Lembro-me sempre desta frase sábia: os lugares são as pessoas.

O(s) erro(s) de JMN (o pior)

O Premier encontrou a fórmula mágica para, finalmente, lançar o seu programa para a Cultura: Entretenimento Cultural. Ora, está aqui uma definição que devia pôr todos os intelectuais e “homens da Cultura (!?)” com os cabelos em pé.

O conceito, puro e simplesmente, não existe numa Política Cultural de Estado. Posso aceitar que tal faça parte do programa de um Ministério do Turismo (que já precisa existir), que significaria uma preocupação em ter entretenimento, ao qual se agrega valores culturais. Mas, um Ministério da Cultura com tal preocupação é uma ofensa à própria Cultura. O que vai acontecer, se esta maravilhosa ideia pegar, é que o Estado estará a incentivar uma Cultura feita depressa, dada a urgência do mercado. O que me dirão, eu que faço fotografia? Que pare de fotografar a desgraça das nossas cidades, porque é preciso um produto mais “atractivo”? Ou, posto a pergunta de uma outra forma: quem terá mais possibilidade de angariar mais incentivos: o gajo que faz postais bonitos ou os da minha gente, que tem procurado retratar o lixo que deitamos para debaixo do tapete? Qual é a mensagem implícita neste "Entretenimento"? Que é preciso fazer uma Cultura produtizada? Que devemos fazer um estudo de mercado para saber se usamos mais azul ou mais verde na pintura?

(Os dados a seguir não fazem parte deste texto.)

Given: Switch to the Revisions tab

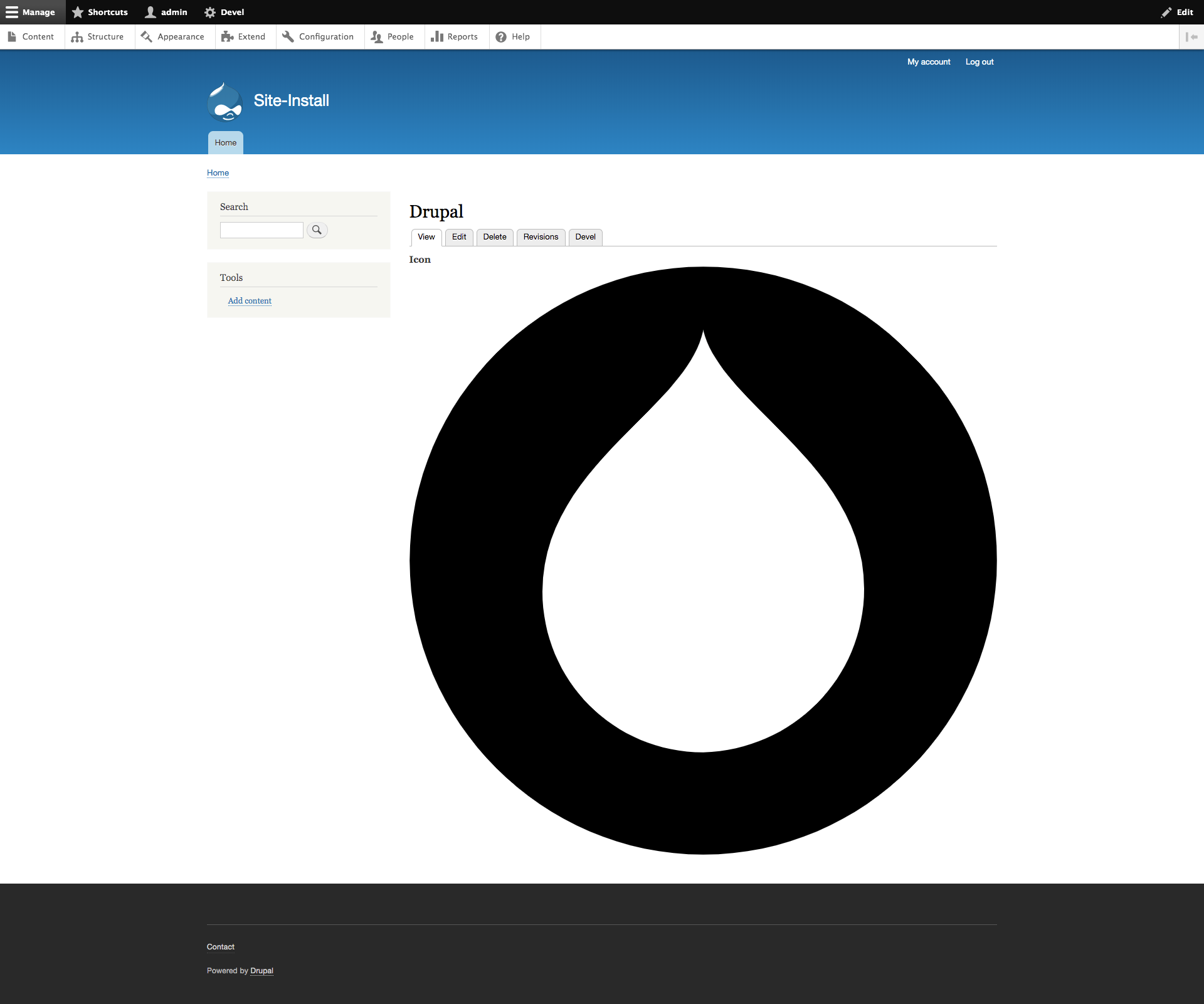Looking at the screenshot, I should pos(541,237).
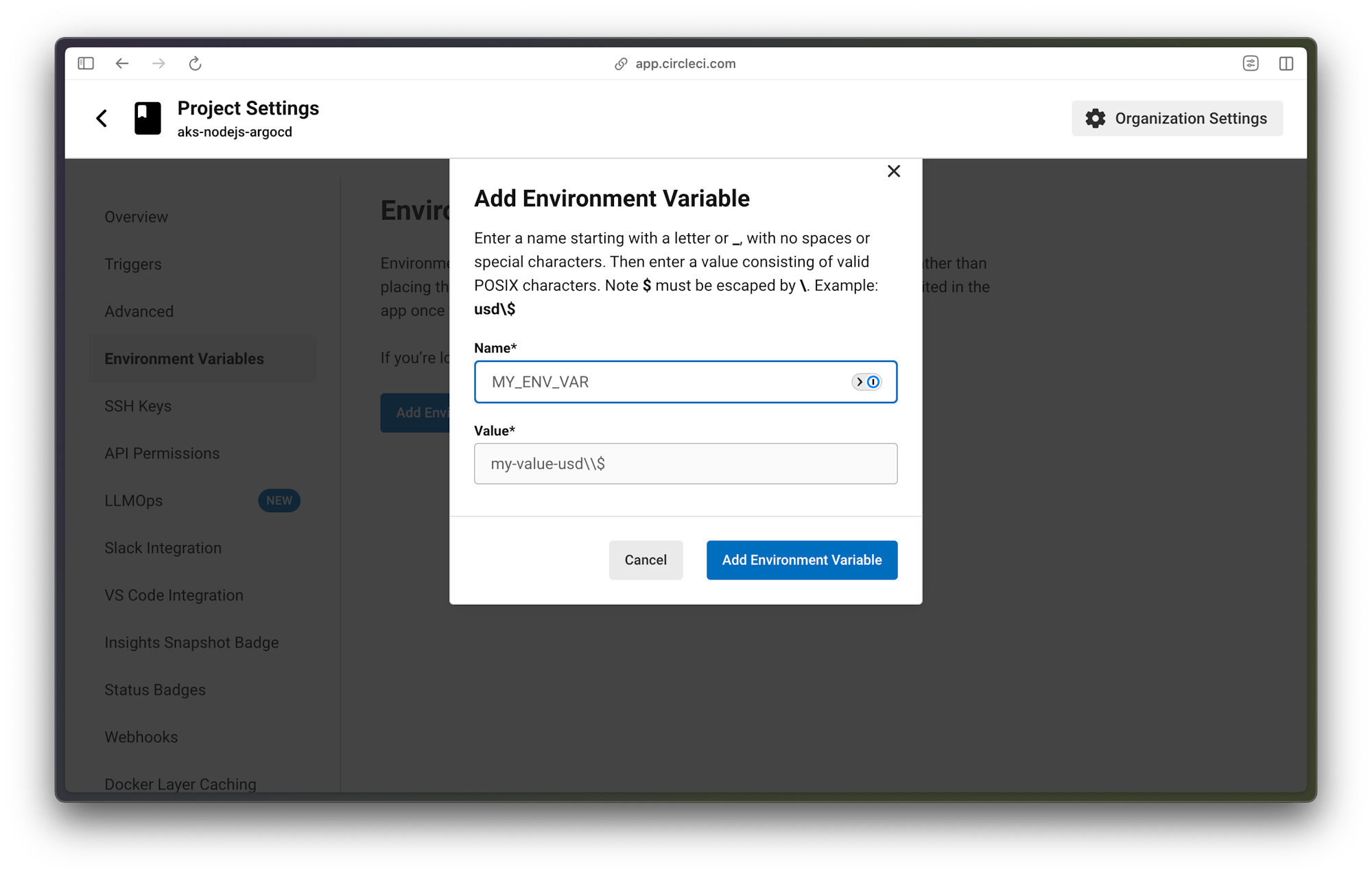
Task: Open the Webhooks settings page
Action: [141, 736]
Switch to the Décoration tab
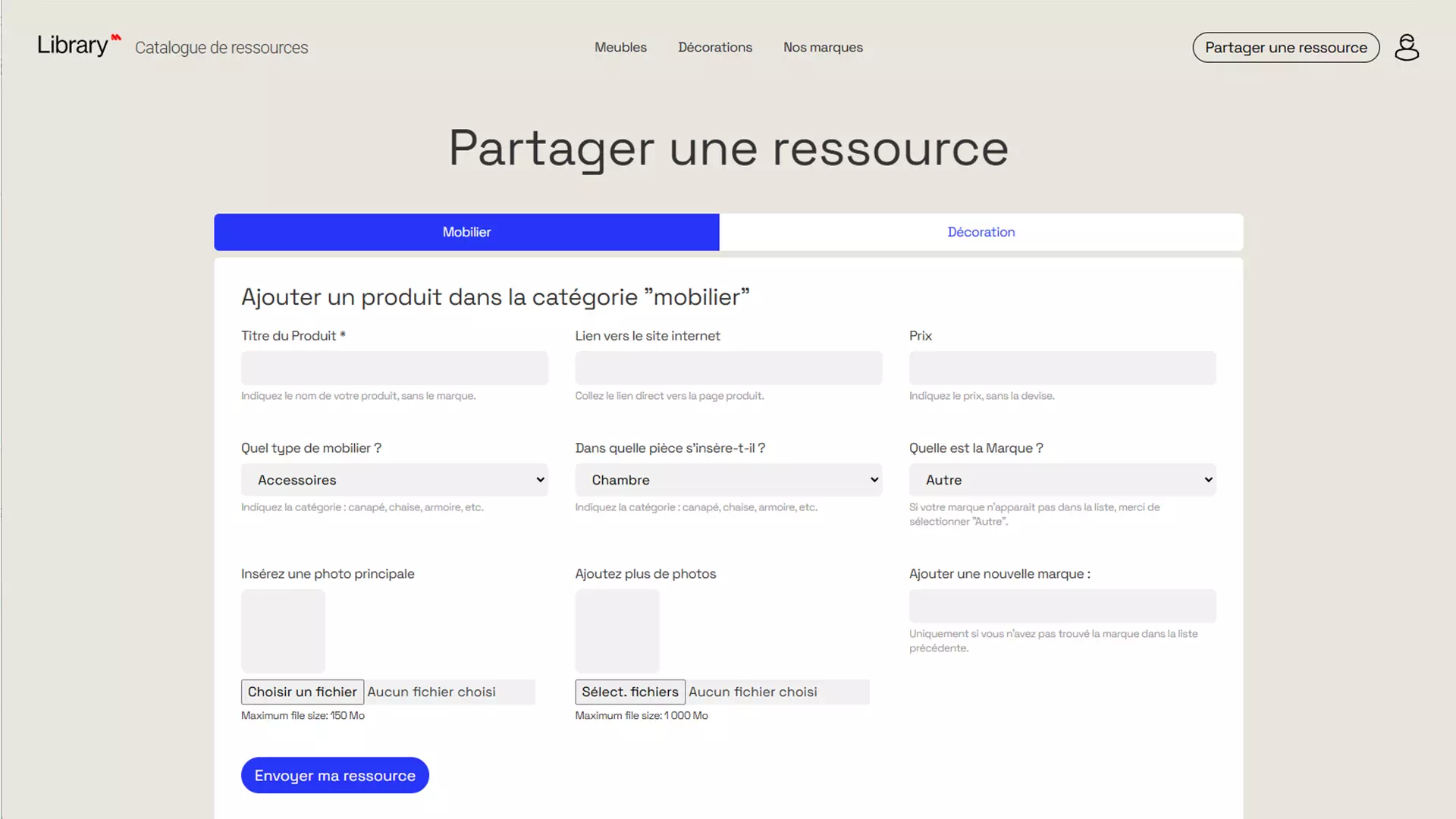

Recordo-o, Sr.Premier, a sua preocupação deve ser a Educação, o Património, a Legislação, a Investigação, o Financiamento de Cultura, mas sabendo que isso tudo terá efeito a longo prazo. Quando começar a sair fornadas de artistas formados em escolas; quando as cidades começarem a se organizar em torno do seu património arquitectónico; quando existirem galerias e museus para exposições de arte; quando festivais de música, dança, teatro, ganharem consistência e visibilidade; quando as pessoas com capacidade financeira começarem a se interessar pela arte; quando essas coisas começarem a ser realidade, teremos cidades com mais interesse de visita e aí a Cultura estará a prestar um serviço ao Turismo. O que é tremendamente errado é pôr o Turismo como meta da Cultura. É uma aberração.

Sr Premier, já ouviu falar em crise de valores? Pois, tenha cuidado em veicular maus valores. Ai da Cultura quando começar a se orientar por essas cenas que o Sr tem dito.